In the mid-1970s, the Red Brigades expanded their enemies list to include politicians, judges, policemen, lawyers, professors and journalists as well as businessmen, and added a new crime: murder. The targets in Italy's long tradition of political violence had almost always been the police, soldiers and statesmen. But for the Red Brigades, notes Rome Historian Rosario Romeo, revolutionary action "is essentially class action. They attack businessmen and professional men as representatives of a class rather than as individuals. Their targets are marked because of their social position, not their political beliefs."

The brigatisti apparently have some links to terrorist organizations in other countries, such as West Germany's Red Army Faction and various Palestinian groups. There is even some speculation that they have a Czech connection, although the evidence--like the Czech-made pistol used in Moro's killing--remains tenuous at best. But Italian officials are convinced that there is an important difference between the Red Brigades and say, the West German terrorists who operate in virtual isolation. The Red Brigades enjoy considerable support from left-wing organizations in Italy, which, at a time of lingering 7.4% unemployment (nearly half are people under 30). are attracting many middle-and working-class students and ex-students.

Some indication of the political consequences of the Moro assassination, meanwhile, could come from results of local elections in two provinces and 816 municipalities held over the weekend.

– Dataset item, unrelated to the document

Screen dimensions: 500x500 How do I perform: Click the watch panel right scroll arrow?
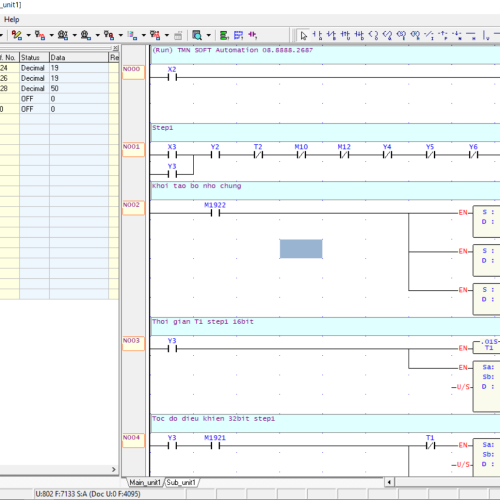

Both major parties were expected to hold steady, with the Christian Democrats gaining slightly for their tough stand toward the kidnapers. But there was always the chance of a backlash in the emotional aftermath of the tragedy.

Most experts on modern terrorism agree that the danger in combating it is to fall into a repressive reaction--which is exactly what the terrorists seek to provoke--and thus undermine the democratic values that are under attack. In the 1970s. Uruguay, once the model of democracy in South America, succeeded in wiping out the leftist Tupamaros. The cost was great: the get-tough climate set the stage for the military to seize power and set up a dictatorship. The dilemma of how to cope with terrorism is not lost on any European government these days. Spanish Premier Adolfo Suarez's center-right coalition warned last week that the Moro tragedy was not an isolated phenomenon but indicated "a generalized threat to all democracies and an intent to destabilize on a European scale."

Most European governments have stepped up security for their public officials, enacted new laws, tightened up police forces. A European antiterrorism convention, already ratified by three countries, will provide for international cooperation and ease extradition procedures. But there is a growing realization that new laws alone are not the answer: the social grievances that provide the breeding grounds for terrorists must also be assuaged. Above all, say government officials, it is essential for the state to keep public opinion on its side. Britain, for example, was forced to abandon its policy of internment in Northern Ireland because its violation of basic human rights alienated the population.

That lesson may give the brigaiisii themselves pause. After hailing the execution of Moro as an act of "revolutionary justice." Renato Curcio, now on trial in Turin for armed insurrection, shouted to those assembled in the crowded courtroom last week: "Perhaps you have not understood what has happened in these days or what will happen in the coming months for Italy!" In fact, everyone understood only too well. In murdering a man dedicated to the principle that people who differ could find common cause. Moro's assassins had neither divided nor conquered but united the nation in a new determination to preserve that vision.